The dawn phenomenon is related to overnight growth hormone release in adolescent diabetics.
Edge JA., Matthews DR., Dunger DB.
We have investigated the relation between nocturnal insulin requirements and nocturnal growth hormone (GH) release in 26 diabetic adolescents at various puberty stages and have examined the effect of nocturnal GH suppression on pre-breakfast insulin requirement. In all the studies, euglycaemia was maintained overnight using a computer-calculated variable-rate insulin infusion, and 15-min blood samples were collected for GH assay.
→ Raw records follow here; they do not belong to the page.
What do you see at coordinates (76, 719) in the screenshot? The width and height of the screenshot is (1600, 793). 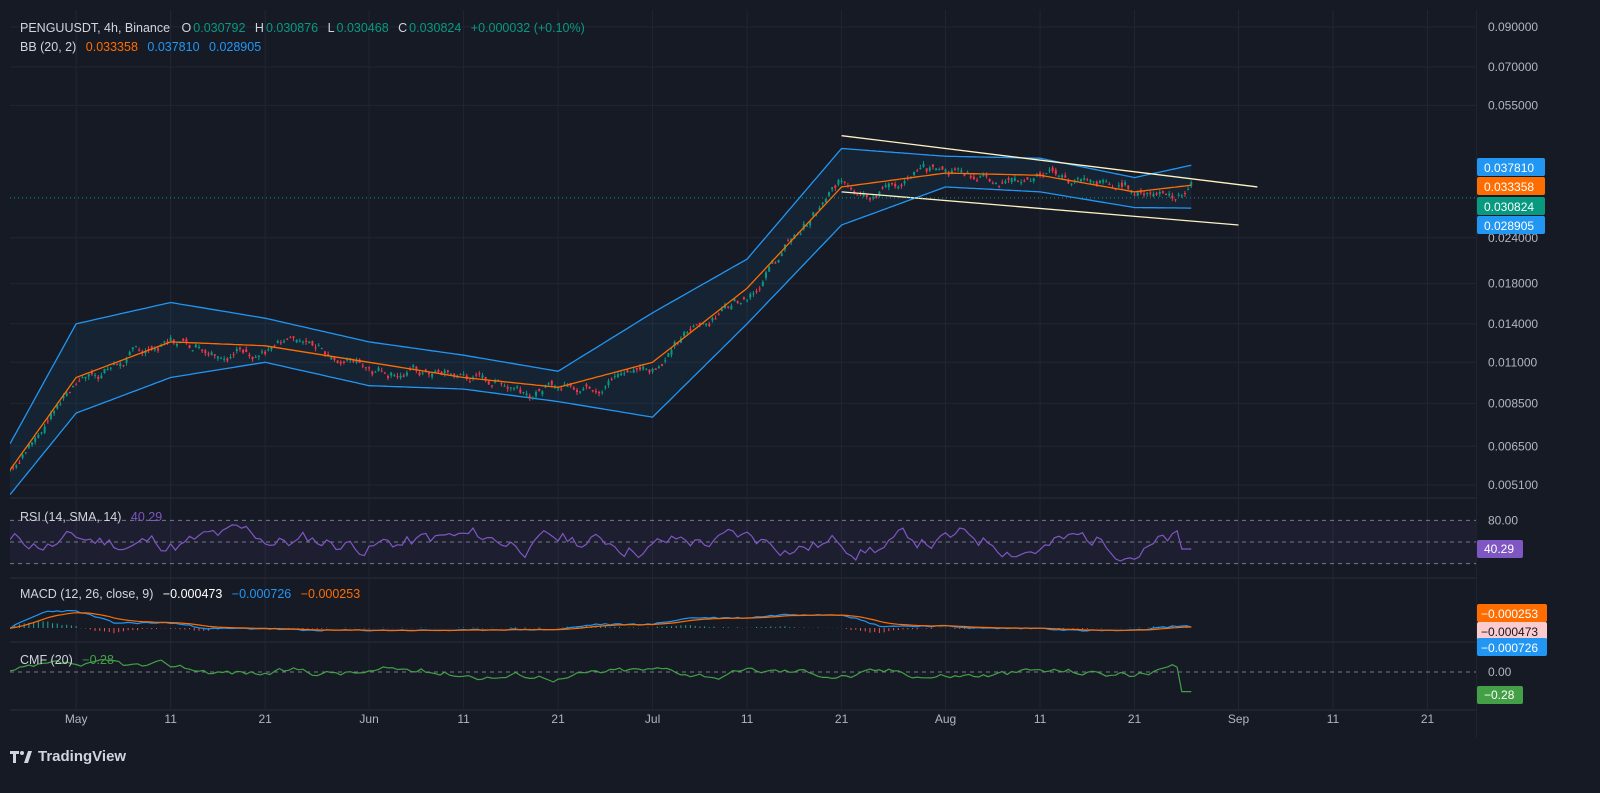 I see `x-tick-label: May` at bounding box center [76, 719].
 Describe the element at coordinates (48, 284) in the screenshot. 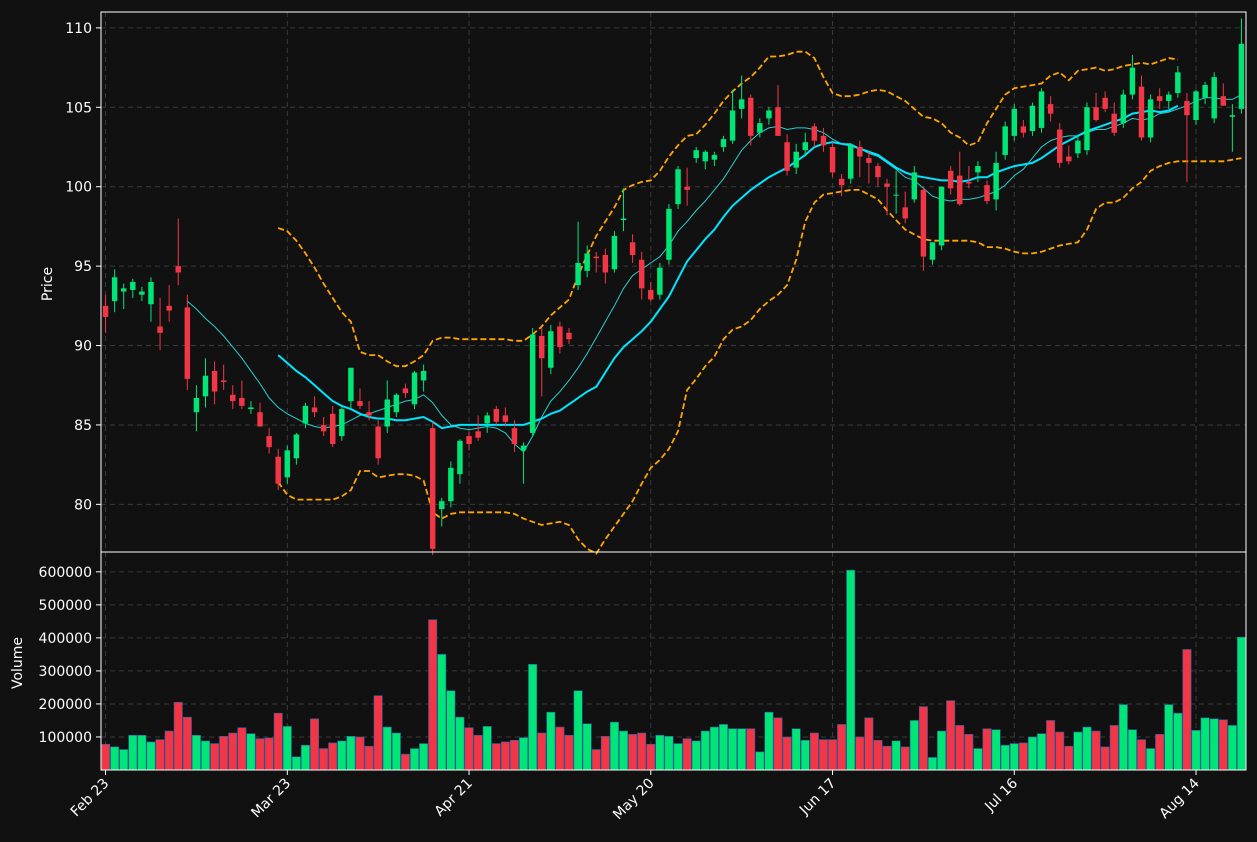

I see `price-axis-label: Price` at that location.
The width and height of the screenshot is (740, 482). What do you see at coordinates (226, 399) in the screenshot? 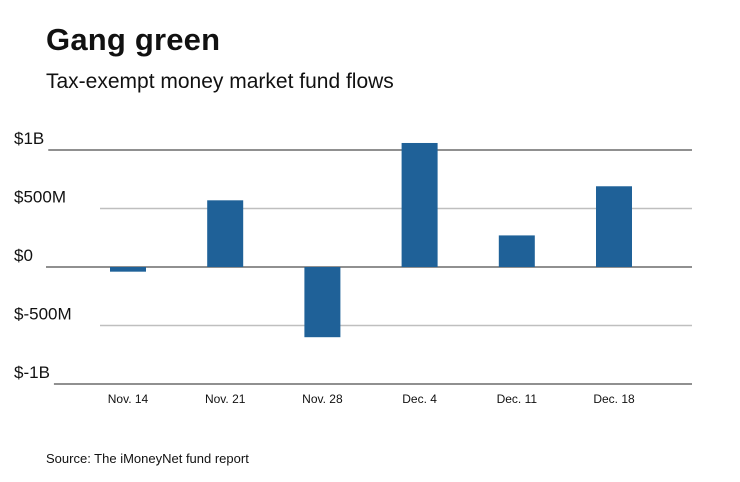
I see `x-tick-label-nov-21: Nov. 21` at bounding box center [226, 399].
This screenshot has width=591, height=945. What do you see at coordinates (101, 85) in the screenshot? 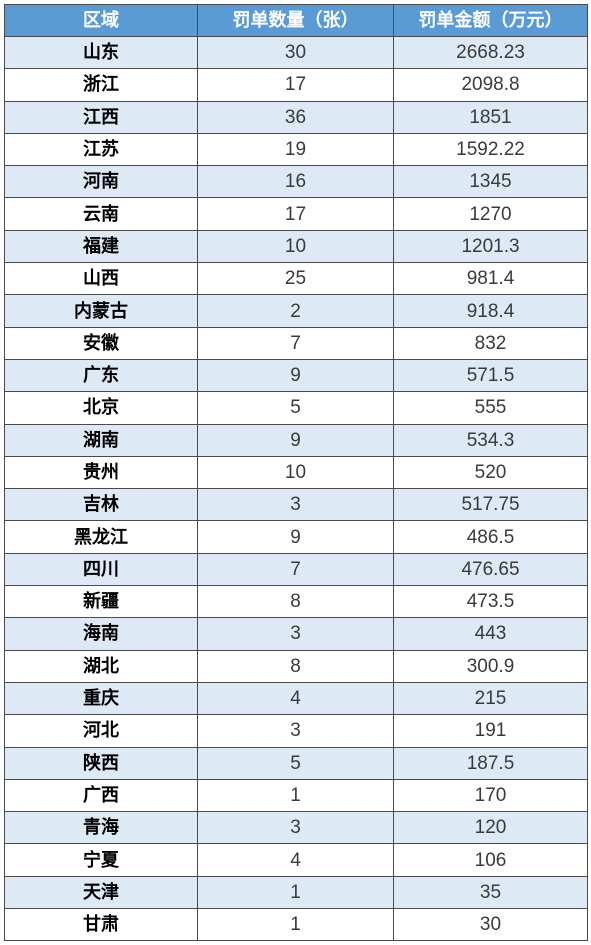
I see `cell-region: 浙江` at bounding box center [101, 85].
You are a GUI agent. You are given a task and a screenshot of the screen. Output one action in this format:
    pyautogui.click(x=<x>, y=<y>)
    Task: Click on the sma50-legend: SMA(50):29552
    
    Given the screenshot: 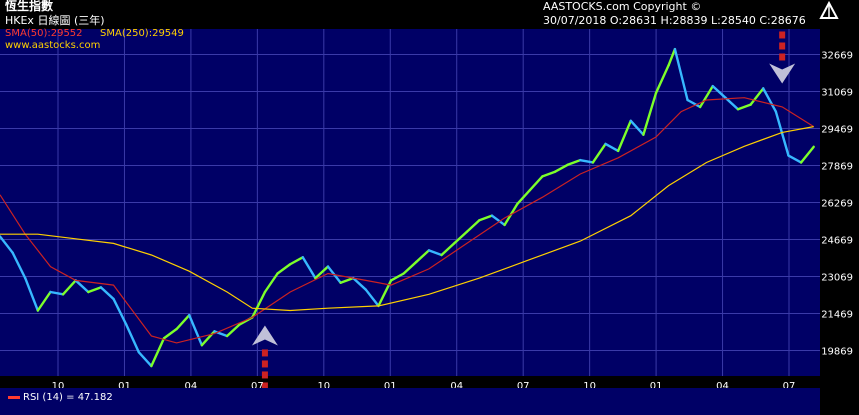 What is the action you would take?
    pyautogui.click(x=44, y=34)
    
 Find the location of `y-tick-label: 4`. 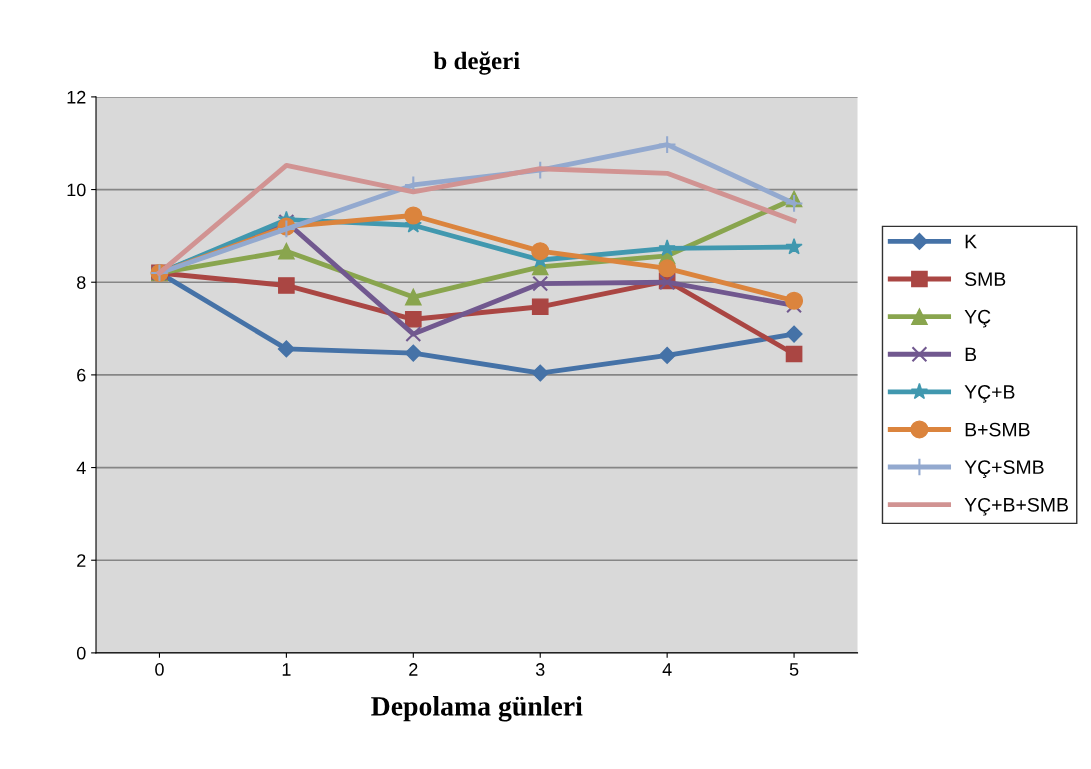

y-tick-label: 4 is located at coordinates (81, 468).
During initial clamp studies, insulin infusion rates were greater from 0500-0800 h (15.22 +/- 0.95 mU/kg/h, mean +/- SEM) than from 0100-0400 h (12.42 +/- 0.84 mU/kg/h, P less than 0.001). The increase in insulin infusion rate correlated with mean overnight GH concentration (r = 0.68, P less than 0.001), and was maximal at puberty stage 3 in both sexes. In seven of the subjects, a second identical clamp was performed following administration of 100 mg oral pirenzepine. During these studies, mean overnight GH levels were reduced by 11-85%, from 17.6 +/- 1.6 to 7.5 +/- 2.2 mU/l; P less than 0.01. Insulin requirements were not significantly different between the periods 0100-0400 and 0500-0800 h during these studies, and the reduction in pre-breakfast (0500-0800 h) insulin requirement when compared with the baseline studies correlated with the fall in GH secretion (rs = 0.82, P less than 0.01). The dawn increase in insulin requirement in adolescents with IDDM is related to the overnight GH secretion during puberty, and pre-breakfast insulin requirement can be reduced by suppressing nocturnal GH release.